A Lion, A Mouse, and A Motor Car by Dorothea Townshend
The first of the authors I haven’t read before – though grabbed this eagerly off the shelf. You might have read Scott’s review of it the other day, in which he made it sound wonderful but also said no copies were available anywhere in the world online. Imagine my delight when I found it in that brilliant Cinema Bookshop.

Cottage Loaf by A.A. Thomson
Not gonna lie, I picked this up because the initials made me think of A.A. Milne. There were quite a few by this author, and I picked one with a title I liked – I don’t even know if Thomson is a man or a woman. Well, I’ve just googled and he is a man who is mostly known for his books about cricket. Fingers crossed it’s a good’un…

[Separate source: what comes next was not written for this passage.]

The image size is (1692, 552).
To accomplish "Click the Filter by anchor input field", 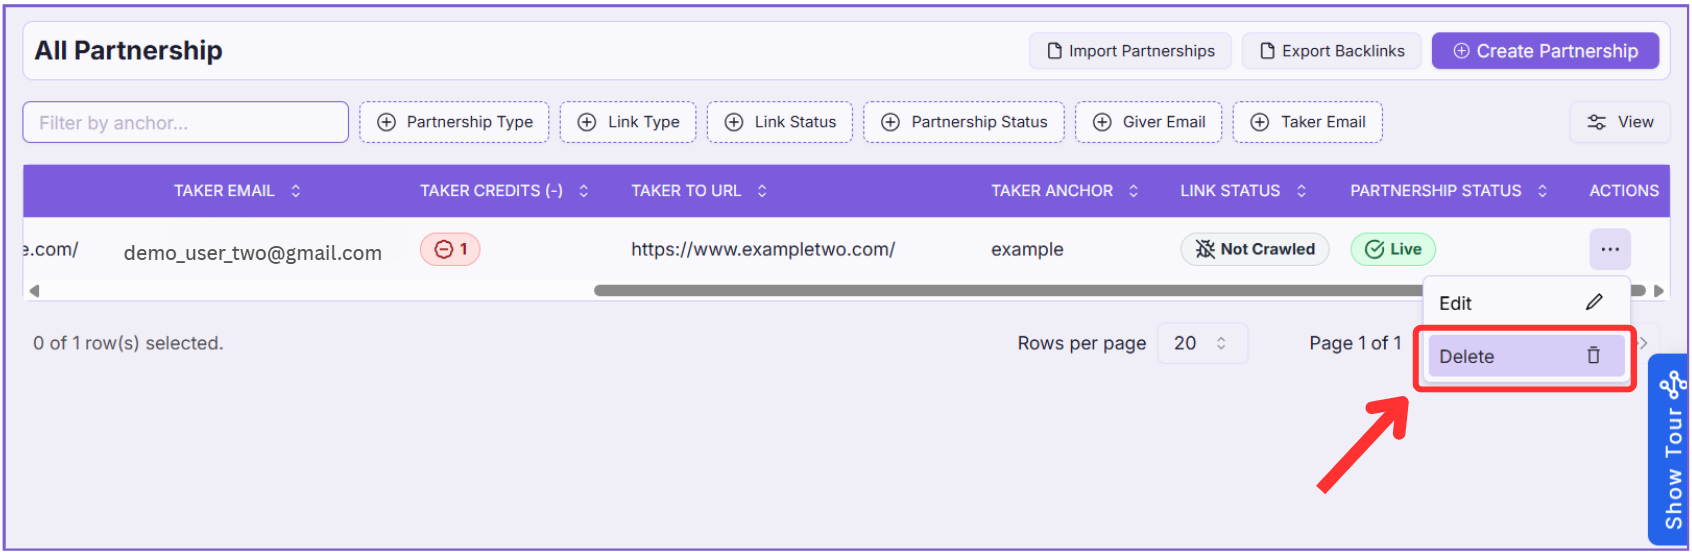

The Self-Portrait of a Literary Biographer by Joan Givner
Givner apparently wrote a biography about Katherine Anne Porter – I don’t know it, nor have I read Porter, but my recent reading of Dreaming of Rose by Sarah LeFanu has whetted my appetite to read more behind-the-scenes books about being a biographer.

Fever of Love by Rosamond Harcourt-Smith
I’m always on the look-out for potential BLWW authors – this one has a terrible cover and title, but the description of gradually swapping husbands, and the writing I read, are a bit more promising.

Simon Learns to Live by Mary Mitchell
Well, I couldn’t leave behind that title, could I?